Junior builds a healthy, valuable relationship with a white girl named Penelope by telling her the truth that he is poor. When he first arrives at Rearden, Junior wants to fit into the white school so he pretends to be rich. Penelope and Junior were mutual friends, but later Junior starts to develop a love interest for Penelope so he “couldn’t lie to her anymore” (127) that he is poor because he wanted to develop a truthful meaningful and deep relationship with her. After the school dance, Junior didn’t have enough money to go to dinner with his friends and feed others. So, he ends up borrowing money from Roger. When everyone was going home from dinner Penelope asks Junior “are you poor?” (127)
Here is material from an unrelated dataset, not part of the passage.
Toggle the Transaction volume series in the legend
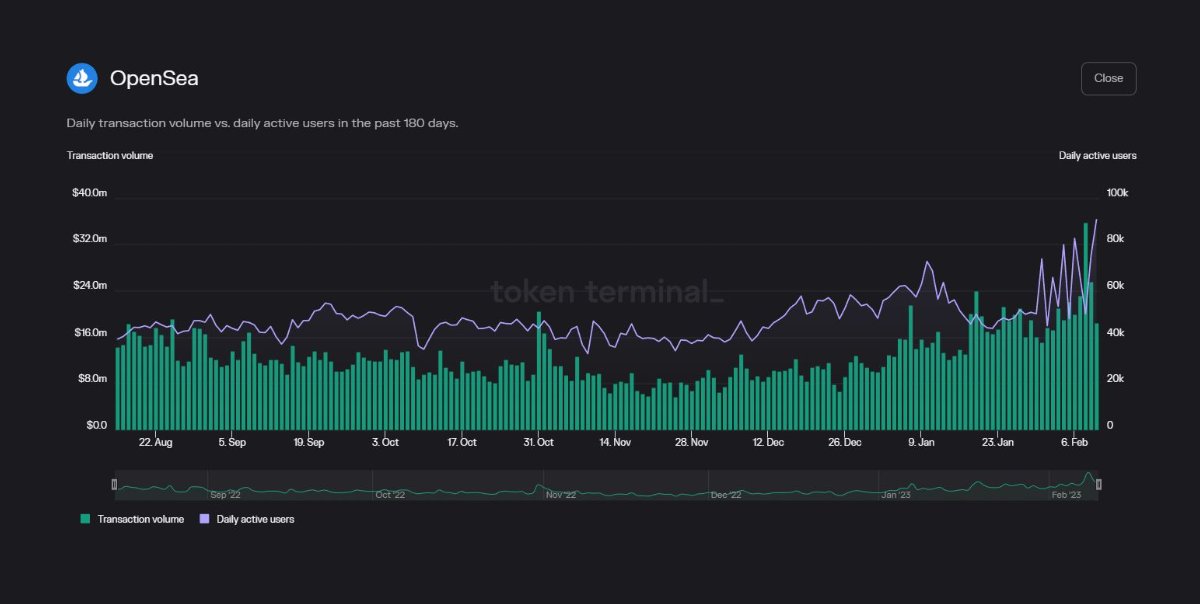 click(132, 519)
Junior’s heartbeat starts to rise, and he starts to sweat as well. Junior was ready to lie to her, but Junior had no courage to lie to her cherubic face. Junior ends up telling the truth that he is poor and he was portraying someone else since the beginning. Junior was astonished by Penelope’s reaction after telling the truth because Penelope “starts crying for him” (129). Junior understands that Penelope was being a great friend because she was cornered about Junior’s life. After that, Penelope and Junior become best friends. They talked and laughed together almost every day. Junior realizes that letting Penelope into his life by telling her the truth strengthens their relationship.
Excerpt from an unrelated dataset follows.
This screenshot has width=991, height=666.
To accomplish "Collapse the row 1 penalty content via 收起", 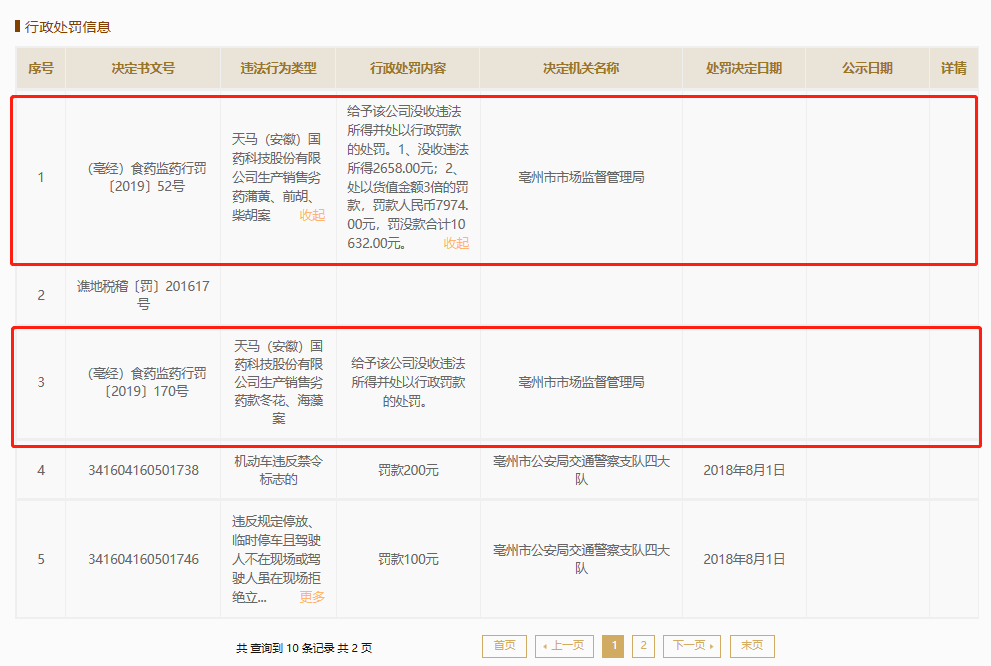I will point(456,243).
Junior reconstructs a strong relationship with a boy named Rowdy by sharing personal issues and problems with him. Junior and Rowdy had a love and hate relationship. When Junior decides to leave the Wellpinit high school and head for Reardan, Rowdy takes Junior’s decision as a personal affront. He sees Junior as a traitor and, though Junior invites Rowdy to join him at Reardan, Rowdy reacts to being abandoned by renouncing Junior’s friendship. Junior always knew in his heart that Rowdy “would always be his best friend, no matter how much he hated him” (161). On Thanksgiving, Junior misses Rowdy during dinner, so he decides to make a cartoon for Rowdy. He goes to his house to give it to him to repair their friendship. When Junior arrives at Rowdy’s house, Rowdy’s dad opens the door and takes the cartoon.
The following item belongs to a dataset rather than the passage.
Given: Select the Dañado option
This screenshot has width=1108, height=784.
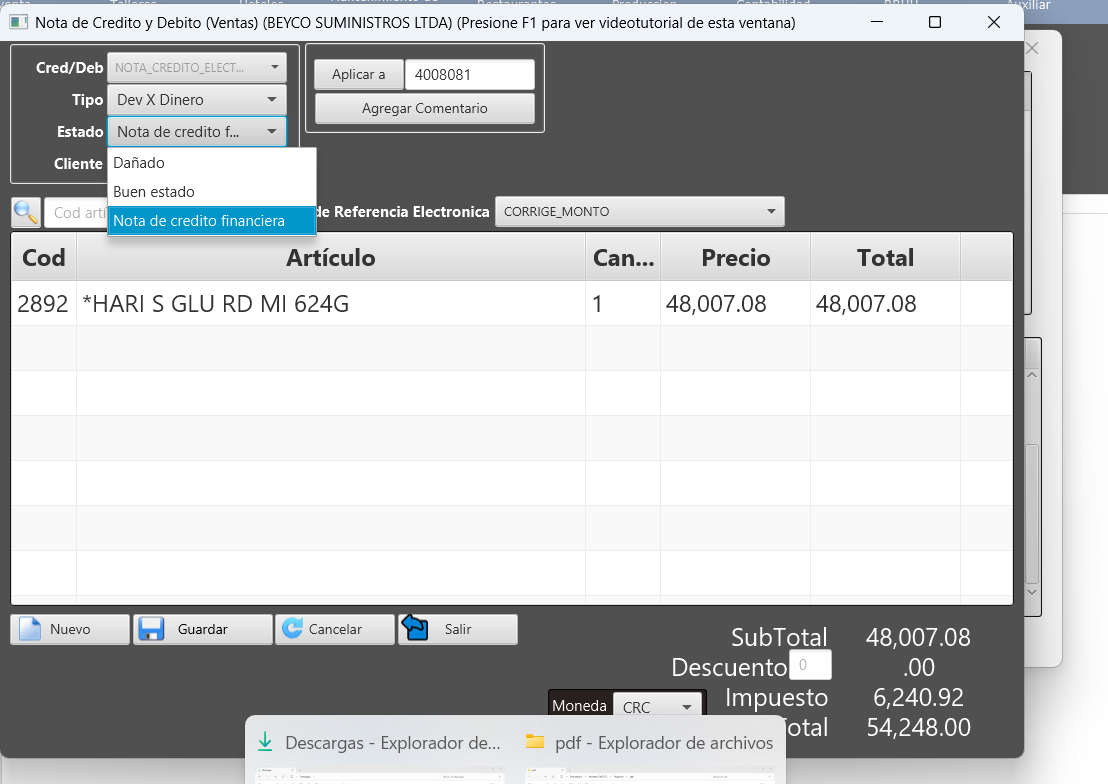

Rowdy still is Irate at Junior for betraying him, but he doesn’t rip the cartoon that Junior made for him. Later on, Junior experiences three tragic deaths his grandmother, family friend, Eugene, and his sister Mary all die. Junior “wanted to find Rowdy and hug him and beg him to forgive Junior for leaving” (218) because Junior needs Rowdy during his toughest time. Overall, that leads to Rowdy forgiving Junior and rebuilding their deep full relationship.